## TASK BRIEF
Omit all pictures, then repeat the listing exactly.
+===+
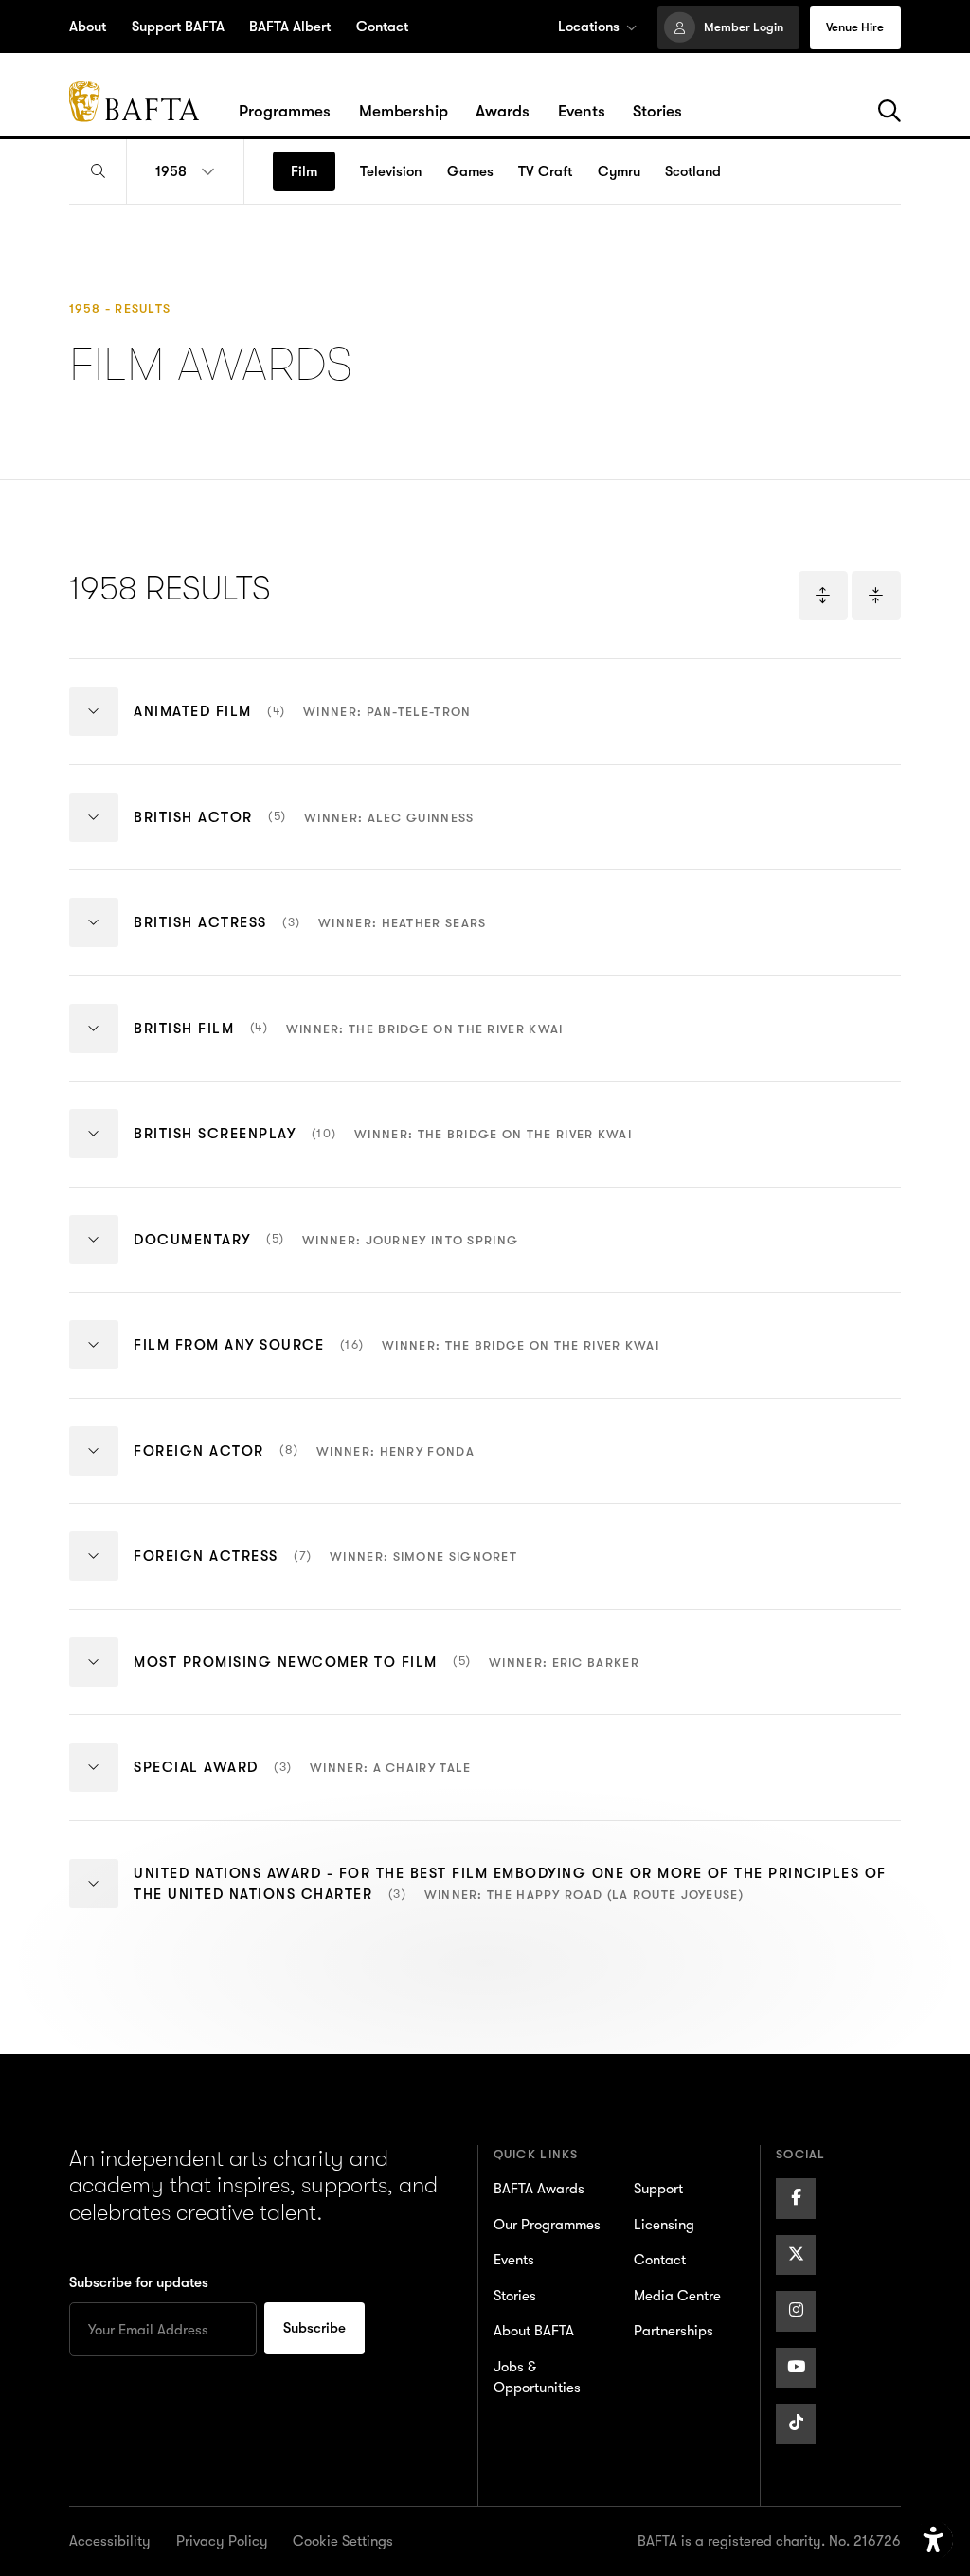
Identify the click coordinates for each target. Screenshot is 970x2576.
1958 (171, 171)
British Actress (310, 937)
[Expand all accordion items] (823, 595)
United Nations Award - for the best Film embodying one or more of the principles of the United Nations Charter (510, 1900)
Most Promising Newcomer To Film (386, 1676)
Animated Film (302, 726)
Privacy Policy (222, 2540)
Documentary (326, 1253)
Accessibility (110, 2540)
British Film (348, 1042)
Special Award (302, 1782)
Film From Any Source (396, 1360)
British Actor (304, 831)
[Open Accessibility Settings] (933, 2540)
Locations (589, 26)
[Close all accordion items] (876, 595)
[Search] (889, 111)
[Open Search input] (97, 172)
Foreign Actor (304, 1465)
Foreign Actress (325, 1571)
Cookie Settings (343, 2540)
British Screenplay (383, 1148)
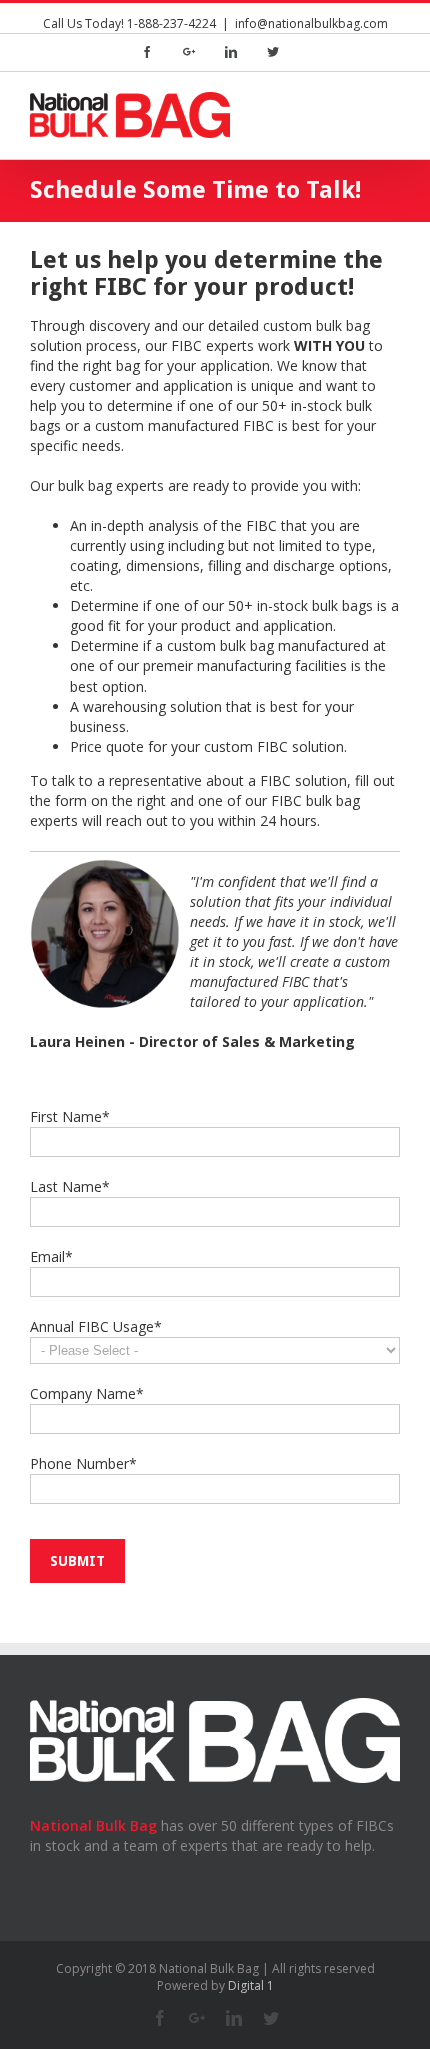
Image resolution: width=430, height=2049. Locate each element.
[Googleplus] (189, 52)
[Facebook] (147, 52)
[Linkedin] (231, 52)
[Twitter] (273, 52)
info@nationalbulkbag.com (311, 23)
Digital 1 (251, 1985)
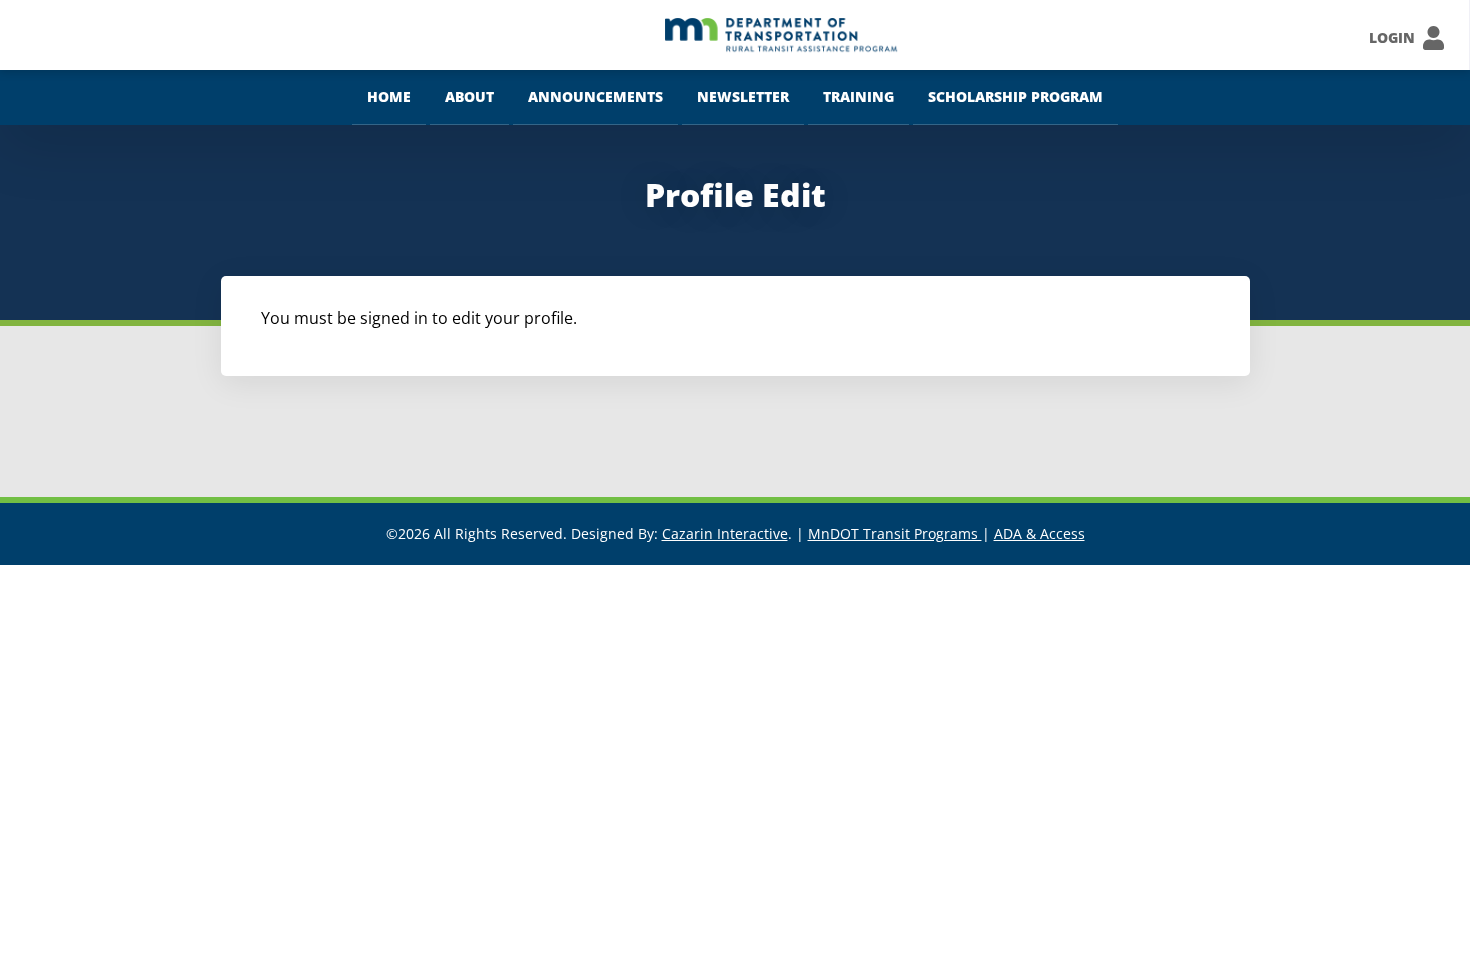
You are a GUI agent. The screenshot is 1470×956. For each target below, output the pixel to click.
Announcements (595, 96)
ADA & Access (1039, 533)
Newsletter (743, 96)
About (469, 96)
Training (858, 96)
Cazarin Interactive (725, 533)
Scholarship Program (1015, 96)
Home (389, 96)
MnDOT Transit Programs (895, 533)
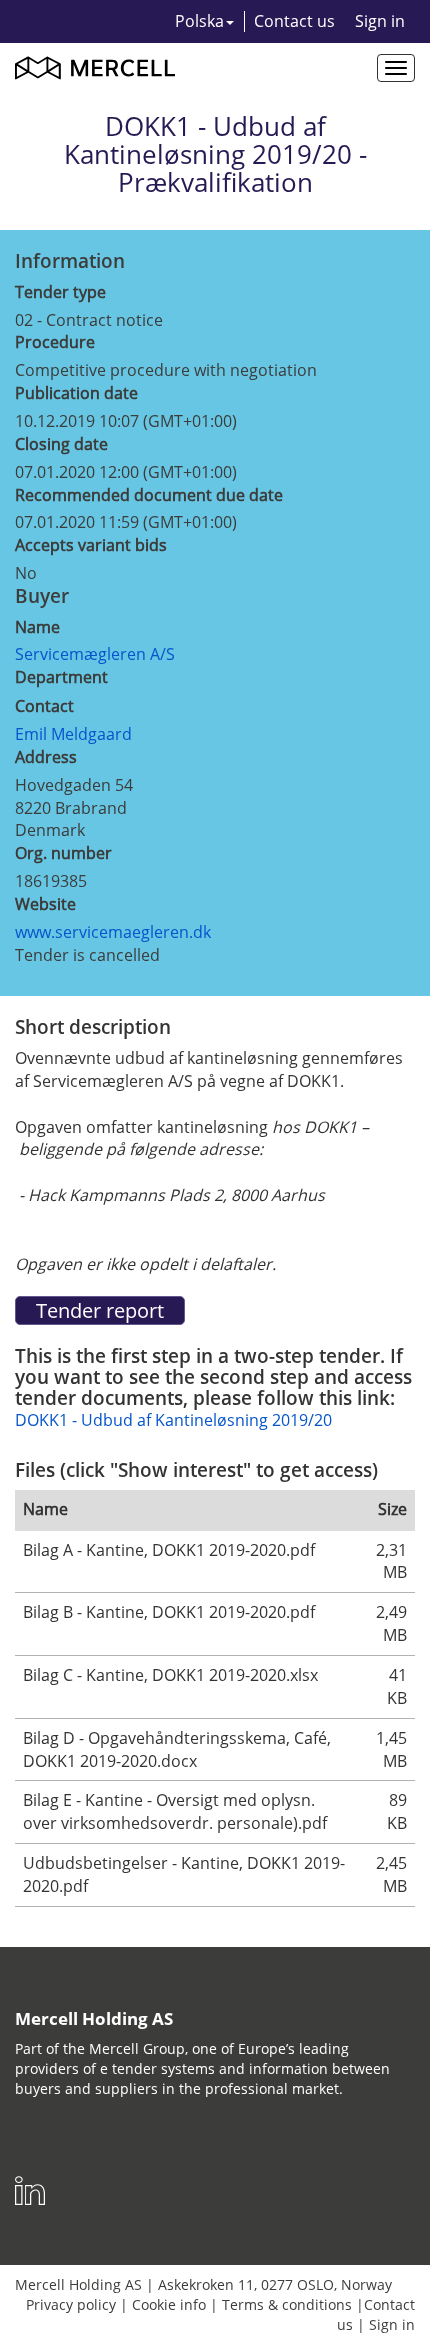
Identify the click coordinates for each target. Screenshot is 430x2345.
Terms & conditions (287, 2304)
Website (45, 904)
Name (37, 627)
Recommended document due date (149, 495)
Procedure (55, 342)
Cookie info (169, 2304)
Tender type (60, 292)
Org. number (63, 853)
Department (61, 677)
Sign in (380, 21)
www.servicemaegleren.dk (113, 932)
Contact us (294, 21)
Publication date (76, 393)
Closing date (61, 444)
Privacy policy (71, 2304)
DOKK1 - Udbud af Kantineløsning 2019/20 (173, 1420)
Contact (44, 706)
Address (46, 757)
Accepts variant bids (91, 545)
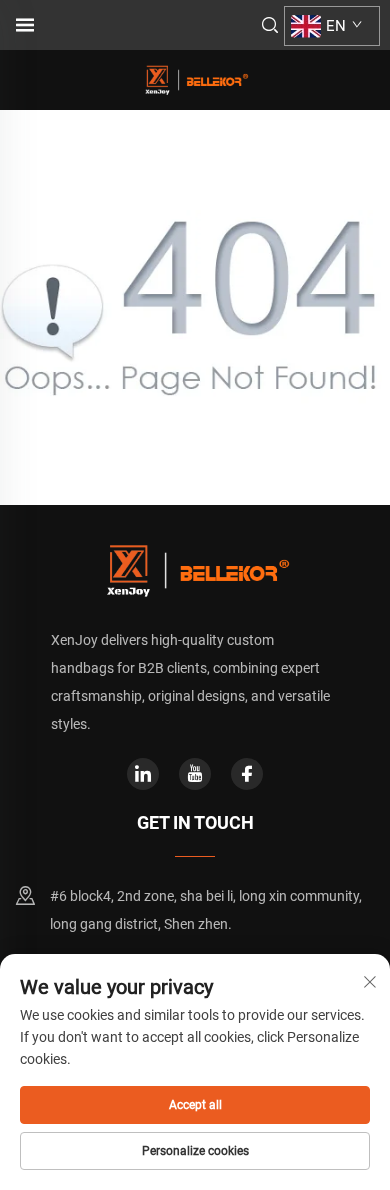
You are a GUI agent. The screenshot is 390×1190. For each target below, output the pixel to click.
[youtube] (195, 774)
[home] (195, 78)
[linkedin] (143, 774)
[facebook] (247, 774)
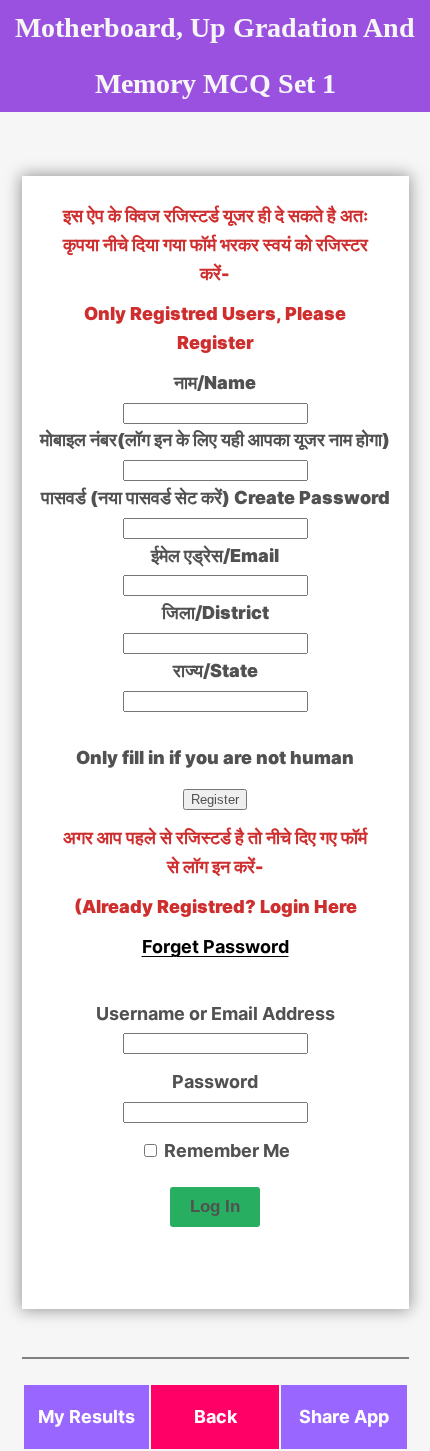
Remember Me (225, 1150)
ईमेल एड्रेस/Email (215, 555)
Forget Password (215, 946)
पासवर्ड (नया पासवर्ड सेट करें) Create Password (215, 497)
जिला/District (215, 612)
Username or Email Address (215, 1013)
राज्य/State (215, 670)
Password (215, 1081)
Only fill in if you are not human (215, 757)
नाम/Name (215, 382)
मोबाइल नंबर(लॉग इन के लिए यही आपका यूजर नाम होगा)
+===+
## SOLUTION FOR THIS PROBLEM
Identify the click coordinates for each target. Screenshot is 970x2576.
1958 (171, 171)
British Actress (310, 937)
[Expand all accordion items] (823, 595)
United Nations Award - for the best Film embodying one or more of the principles of the United Nations Charter (510, 1900)
Most Promising Newcomer To Film (386, 1676)
Animated Film (302, 726)
Privacy Policy (222, 2540)
Documentary (326, 1253)
Accessibility (110, 2540)
British Film (348, 1042)
Special Award (302, 1782)
Film From Any Source (396, 1360)
British Actor (304, 831)
[Open Accessibility Settings] (933, 2540)
Locations (589, 26)
[Close all accordion items] (876, 595)
[Search] (889, 111)
[Open Search input] (97, 172)
Foreign Actor (304, 1465)
Foreign Actress (325, 1571)
Cookie Settings (343, 2540)
British Screenplay (383, 1148)
Image resolution: width=430, height=2049. Locate each element.
[Googleplus] (189, 52)
[Facebook] (147, 52)
[Linkedin] (231, 52)
[Twitter] (273, 52)
info@nationalbulkbag.com (311, 23)
Digital 1 (251, 1985)
You are a GUI agent. The screenshot is 1470×956. For each target below, output the pixel to click.
Announcements (595, 96)
ADA & Access (1039, 533)
Newsletter (743, 96)
About (469, 96)
Training (858, 96)
Cazarin Interactive (725, 533)
Scholarship Program (1015, 96)
Home (389, 96)
MnDOT Transit Programs (895, 533)
Identify the click coordinates for each target. Screenshot is 430x2345.
Terms & conditions (287, 2304)
Website (45, 904)
Name (37, 627)
Recommended document due date (149, 495)
Procedure (55, 342)
Cookie info (169, 2304)
Tender type (60, 292)
Org. number (63, 853)
Department (61, 677)
Sign in (380, 21)
www.servicemaegleren.dk (113, 932)
Contact us (294, 21)
Publication date (76, 393)
Closing date (61, 444)
Privacy policy (71, 2304)
DOKK1 - Udbud af Kantineløsning 2019/20 (173, 1420)
Contact (44, 706)
Address (46, 757)
Accepts variant bids (91, 545)
You are a GUI agent. The screenshot is 390×1190. For each target below, output the pixel to click.
[youtube] (195, 774)
[home] (195, 78)
[linkedin] (143, 774)
[facebook] (247, 774)
Remember Me (225, 1150)
ईमेल एड्रेस/Email (215, 555)
Forget Password (215, 946)
पासवर्ड (नया पासवर्ड सेट करें) Create Password (215, 497)
जिला/District (215, 612)
Username or Email Address (215, 1013)
राज्य/State (215, 670)
Password (215, 1081)
Only fill in if you are not human (215, 757)
नाम/Name (215, 382)
मोबाइल नंबर(लॉग इन के लिए यही आपका यूजर नाम होगा)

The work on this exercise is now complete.